Li Minglun, Muthukumar Murugappan
Department of Polymer Science and Engineering, University of Massachusetts, Amherst, Massachusetts 01003, United States.
J Am Chem Soc. 2025 Jan 15;147(2):1553-1562. doi: 10.1021/jacs.4c10640. Epub 2024 Dec 31.

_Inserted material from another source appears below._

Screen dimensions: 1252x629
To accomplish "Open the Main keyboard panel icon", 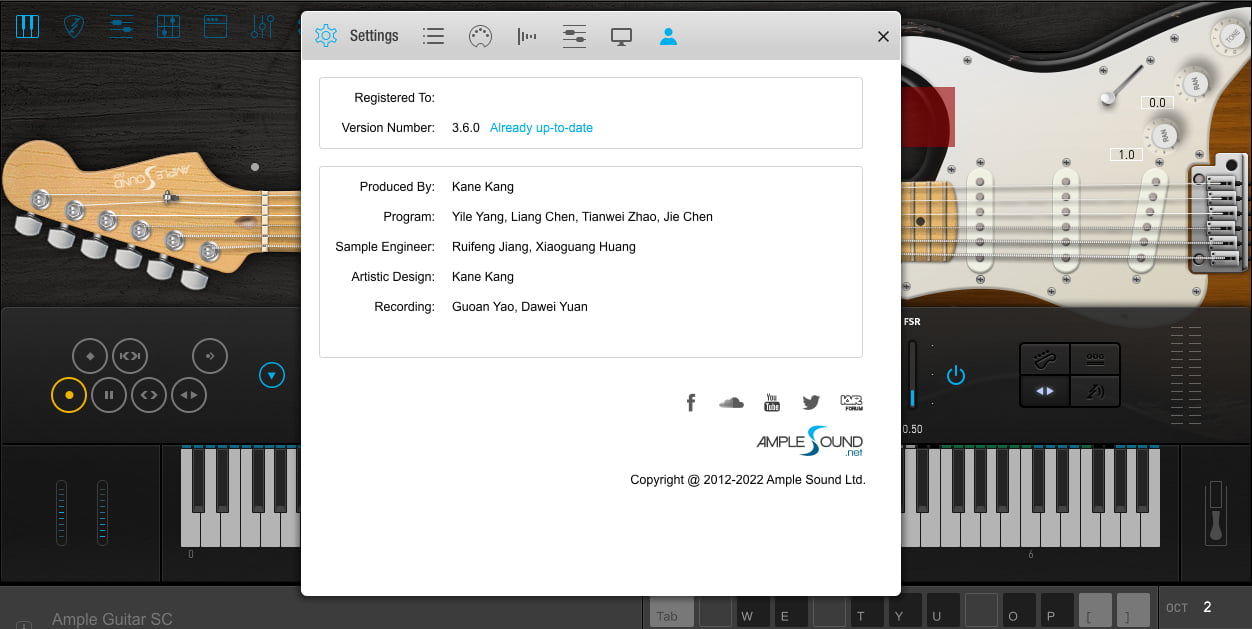I will tap(27, 26).
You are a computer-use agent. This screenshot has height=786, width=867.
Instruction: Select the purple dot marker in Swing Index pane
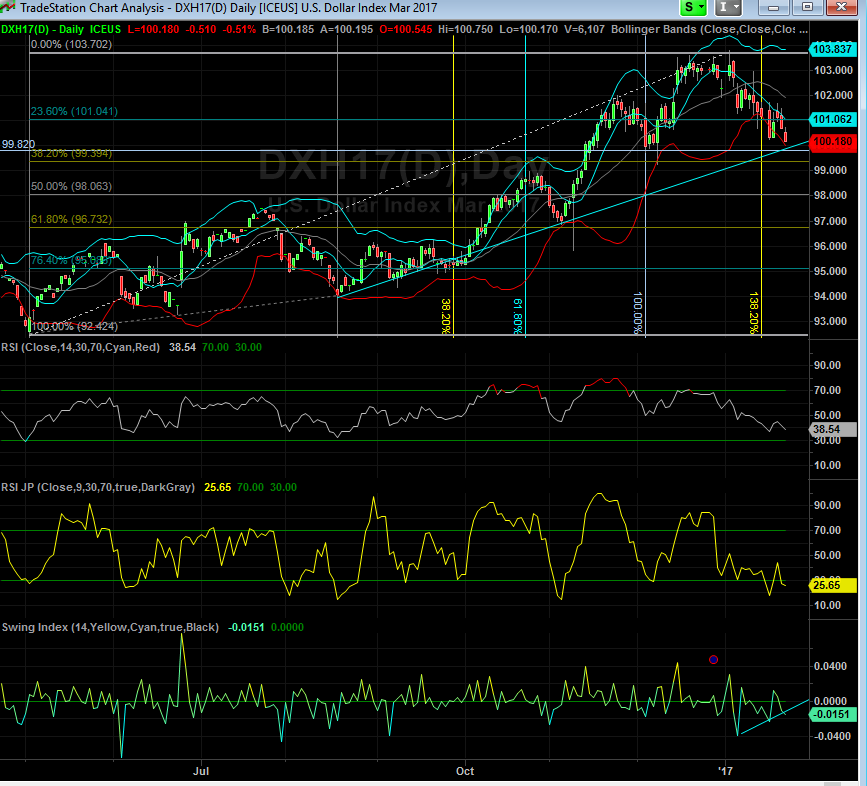pyautogui.click(x=713, y=659)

Direct translocation of RNA with secondary structures using single-molecule electrophoresis through protein nanopores shows significant fluctuations in the measured ionic current, in contrast to unstructured single-stranded RNA or DNA. We developed a multiscale model combining the oxRNA model for RNA with the 3-dimensional Poisson-Nernst-Planck formalism for electric fields within protein pores, aiming to map RNA conformations to ionic currents as RNA translocates through three protein nanopores: α-hemolysin, CsgG, and MspA. Our findings reveal three distinct stages of translocation (pseudoknot, melting, and molten globule) based on contact maps and current values. Two translocation modes emerge: fast and slow. In the fast mode, the speed is determined by the electric field, independent of pore geometry. In the slow mode, the molten globule stage is the rate-determining factor in slowing the translocation, instead of the previous paradigm of melting of the base pairs. Using these insights, we propose a neural network framework to identify and reconstruct RNA secondary structures from ionic current windows. We find that the electric field distribution, not the nanopore geometry, drives the molten globule stage. Our results explain the large current fluctuations. These results provide a fundamental understanding of the role of secondary and tertiary structures in the translocation of RNA in direct RNA translocation platforms based on single-molecule electrophoresis. This work offers design rules for new protein pores and real-time imaging of the secondary structures of RNA.
与无结构的单链RNA或DNA不同,利用单分子电泳通过蛋白质纳米孔对具有二级结构的RNA进行直接转位时,测量的离子电流会出现显著波动。我们开发了一种多尺度模型,将用于RNA的oxRNA模型与蛋白质孔内电场的三维泊松-能斯特-普朗克形式体系相结合,旨在在RNA通过三种蛋白质纳米孔(α-溶血素、CsgG和MspA)转位时,将RNA构象映射为离子电流。我们的研究结果基于接触图和电流值揭示了转位的三个不同阶段(假结、解链和熔球)。出现了两种转位模式:快速和慢速。在快速模式下,速度由电场决定,与孔的几何形状无关。在慢速模式下,熔球阶段是减缓转位的速率决定因素,而不是之前碱基对解链的范式。利用这些见解,我们提出了一个神经网络框架,用于从离子电流窗口识别和重建RNA二级结构。我们发现电场分布而非纳米孔几何形状驱动熔球阶段。我们的结果解释了较大的电流波动。这些结果为基于单分子电泳的直接RNA转位平台中二级和三级结构在RNA转位中的作用提供了基本理解。这项工作为新的蛋白质孔提供了设计规则以及RNA二级结构的实时成像方法。